Он, наконец, улыбается. Тоже удивлен, что она не дура.
– А вы хорошо пишете, – говорит. – С удовольствием продлю с вами контракт на три месяца. Или слушайте, давайте сразу на год? Такой отчаянный стиль – это то, что нам сегодня нужно.
У хорошего начала – хорошее продолжение. Мать встречает ее в дверях, возбужденная, радостная.
– Не раздевайся! – кричит она. – Мы едем ко мне на работу. Я тебе все покажу.
– На Рублевку? – недоверчиво спрашивает Лидия. – Это не твой «мерседес» стоит во дворе?

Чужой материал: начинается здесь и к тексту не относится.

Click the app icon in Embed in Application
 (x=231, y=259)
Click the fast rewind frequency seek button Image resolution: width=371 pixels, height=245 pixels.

– Серебристый? Мой. Поехали, поехали, ты голодная? Я тебя там покормлю. У них закрытая вечеринка, я хочу тебе все показать. Тебе надо видеть побольше хорошего, чтобы знать, к чему стремиться. А то киснешь в своей убогой газете. Слушай, может, тебя там где-нибудь пристроить?
– Официанткой?
– Да зачем? В пресс-службу, в пиар… Надо подумать. Эх, Лидуся, у меня теперь одна мечта: чтобы у тебя все было хорошо. Свои дела я устроила, теперь я хочу, чтобы у тебя устроилось. Меня прямо распирает. Я все думаю: хоть бы у Лидуси все было хорошо. Лидуся заслуживает.
Обычно Лидуся не любит, чтобы о ней говорили в третьем лице, но тут она даже не успевает возмутиться: они действительно садятся в серебристый «мерседес». Внутри у него серая кожа, темные деревянные панели. И телевизор, который, впрочем, работает только в пробках. В остальное время он пишет по-английски, что работать не будет из соображений вашей безопасности. Потому что вы не жалкая неудачница, вы большой человек, и ваша безопасность стратегически важна для мира.